_PROBLEM STATEMENT_. From the first line of the entries below, reproduce everything exactly through the line with "The height and width of the screenshot is (154, 377).", and nothing more.

_DATA FOR THIS TASK_.

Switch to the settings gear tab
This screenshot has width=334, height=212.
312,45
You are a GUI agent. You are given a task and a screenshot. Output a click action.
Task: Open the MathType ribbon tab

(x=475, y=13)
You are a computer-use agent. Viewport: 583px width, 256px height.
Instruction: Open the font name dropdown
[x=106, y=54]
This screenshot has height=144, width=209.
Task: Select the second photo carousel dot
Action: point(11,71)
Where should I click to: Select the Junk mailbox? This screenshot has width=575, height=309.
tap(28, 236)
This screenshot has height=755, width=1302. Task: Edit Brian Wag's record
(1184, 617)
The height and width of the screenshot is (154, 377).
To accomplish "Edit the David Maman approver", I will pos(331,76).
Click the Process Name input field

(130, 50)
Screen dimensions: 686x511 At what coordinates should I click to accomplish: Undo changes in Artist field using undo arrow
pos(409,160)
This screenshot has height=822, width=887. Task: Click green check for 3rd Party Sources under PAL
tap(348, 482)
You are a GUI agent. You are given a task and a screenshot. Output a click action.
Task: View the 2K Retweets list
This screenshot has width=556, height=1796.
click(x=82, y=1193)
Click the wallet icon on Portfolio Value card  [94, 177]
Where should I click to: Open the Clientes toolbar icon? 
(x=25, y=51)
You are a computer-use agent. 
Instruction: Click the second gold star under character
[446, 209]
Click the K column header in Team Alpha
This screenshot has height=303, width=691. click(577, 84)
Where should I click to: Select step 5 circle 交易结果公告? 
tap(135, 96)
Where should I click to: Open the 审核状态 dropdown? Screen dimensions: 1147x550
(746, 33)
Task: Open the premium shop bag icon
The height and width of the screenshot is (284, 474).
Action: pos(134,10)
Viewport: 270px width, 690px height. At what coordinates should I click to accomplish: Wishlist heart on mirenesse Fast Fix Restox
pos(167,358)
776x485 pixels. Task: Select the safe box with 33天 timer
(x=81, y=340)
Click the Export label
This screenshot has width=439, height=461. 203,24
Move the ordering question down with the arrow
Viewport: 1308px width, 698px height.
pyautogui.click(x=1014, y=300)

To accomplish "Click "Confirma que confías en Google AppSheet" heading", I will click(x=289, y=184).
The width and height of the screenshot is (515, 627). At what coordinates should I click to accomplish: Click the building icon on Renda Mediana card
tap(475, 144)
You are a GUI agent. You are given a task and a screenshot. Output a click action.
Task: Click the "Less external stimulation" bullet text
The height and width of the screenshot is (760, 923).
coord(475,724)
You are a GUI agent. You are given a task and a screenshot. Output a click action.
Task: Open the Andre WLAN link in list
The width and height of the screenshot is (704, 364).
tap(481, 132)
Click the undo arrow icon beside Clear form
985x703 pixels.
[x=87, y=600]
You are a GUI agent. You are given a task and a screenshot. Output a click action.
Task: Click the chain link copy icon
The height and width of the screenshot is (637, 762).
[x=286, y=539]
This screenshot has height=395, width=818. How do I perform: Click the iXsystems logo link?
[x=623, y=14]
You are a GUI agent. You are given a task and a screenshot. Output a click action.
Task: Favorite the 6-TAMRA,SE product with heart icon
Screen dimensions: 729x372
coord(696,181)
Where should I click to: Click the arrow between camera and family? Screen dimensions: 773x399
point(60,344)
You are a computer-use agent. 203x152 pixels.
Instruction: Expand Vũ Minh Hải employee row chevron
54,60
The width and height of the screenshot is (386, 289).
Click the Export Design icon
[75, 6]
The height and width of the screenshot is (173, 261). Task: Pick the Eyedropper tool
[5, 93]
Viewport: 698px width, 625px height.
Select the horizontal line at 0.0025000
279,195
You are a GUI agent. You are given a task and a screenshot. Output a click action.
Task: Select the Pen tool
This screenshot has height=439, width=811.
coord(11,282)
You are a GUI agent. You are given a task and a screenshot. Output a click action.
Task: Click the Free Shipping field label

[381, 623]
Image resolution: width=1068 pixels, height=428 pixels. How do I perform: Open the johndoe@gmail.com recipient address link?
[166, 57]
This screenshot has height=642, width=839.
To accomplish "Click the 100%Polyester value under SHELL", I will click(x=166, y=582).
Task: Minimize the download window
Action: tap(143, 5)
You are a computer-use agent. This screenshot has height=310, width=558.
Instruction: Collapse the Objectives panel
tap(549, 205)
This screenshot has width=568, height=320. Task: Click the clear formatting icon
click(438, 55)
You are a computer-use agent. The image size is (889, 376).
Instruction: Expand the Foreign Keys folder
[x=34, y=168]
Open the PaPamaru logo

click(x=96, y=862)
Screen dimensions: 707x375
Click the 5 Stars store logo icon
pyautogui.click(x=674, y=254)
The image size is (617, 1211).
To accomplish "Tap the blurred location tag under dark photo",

_RESULT_.
Switch to the settings gear tab
This screenshot has width=334, height=212.
312,45
You are a GUI agent. You are given a task and a screenshot. Output a click action.
Task: Open the MathType ribbon tab

(x=475, y=13)
You are a computer-use agent. Viewport: 583px width, 256px height.
Instruction: Open the font name dropdown
[x=106, y=54]
This screenshot has height=144, width=209.
Task: Select the second photo carousel dot
Action: point(11,71)
Where should I click to: Select the Junk mailbox? This screenshot has width=575, height=309.
tap(28, 236)
This screenshot has height=755, width=1302. Task: Edit Brian Wag's record
(1184, 617)
The height and width of the screenshot is (154, 377).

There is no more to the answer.